Performance profiling on Linux
What are the best tools for profiling C/C++ applications on *nix?
(I'm hoping to profile a server that is a mix of (blocking) file IO, epoll for netw开发者_如何学运维ork and fork()/execv() for some heavy lifting; but general help and more general tools are all also appreciated.)
Can you get the big system picture of RAM, CPU, network and disk all in one overview, and drill into it?
There's been a lot of talk on the kernel lists about things like perf timechart
, but I haven't found anything turning up in Ubuntu yet.

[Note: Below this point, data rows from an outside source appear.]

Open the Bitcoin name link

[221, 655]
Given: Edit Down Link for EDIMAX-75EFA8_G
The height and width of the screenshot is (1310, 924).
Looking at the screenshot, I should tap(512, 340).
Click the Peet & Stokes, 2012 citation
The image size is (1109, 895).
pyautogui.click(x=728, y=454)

I recommend taking stackshots, for which pstack is useful. Here's some more information:
Comments on gprof.
How stackshots work.
A blow-by-blow example.
A very short explanation.
If you want to spend money, Zoom looks like a pretty good tool.
For performance, you can try Callgrind, a Valgrind tool. Here is a nice article showing it in action.
Compile with -pg, run the program, and then use gprof
Compiling (and linking) with -pg adds profiling code and the profiling libraries to the executable, which then produces a file called gmon.out that contains the timing information. gprof displays call graphs and their (absolute and relative) timings.
See man gprof
for details.
The canonical example of a full system profiling tool (for Solaris, OS X, FreeBSD) is DTrace. But it is not yet fully available on Linux (you can try here but the site is down for me at the moment, and I haven't tried it myself). There are many tools, in various states of usefulness, for doing full system profiling and kernel profiling on Linux.
You might consider investigating:
- oprofile
- SystemTap
- bootchart
- strace (e.g. this SO answer
Allinea MAP is a profiler for C++ and other native languages on Linux. It is commercially supported by my employer. It has a graphical interface and source-line level profiling and profiles code with almost no slowdown which makes it very accurate where timing of other subsystems is relevant - such as for IO.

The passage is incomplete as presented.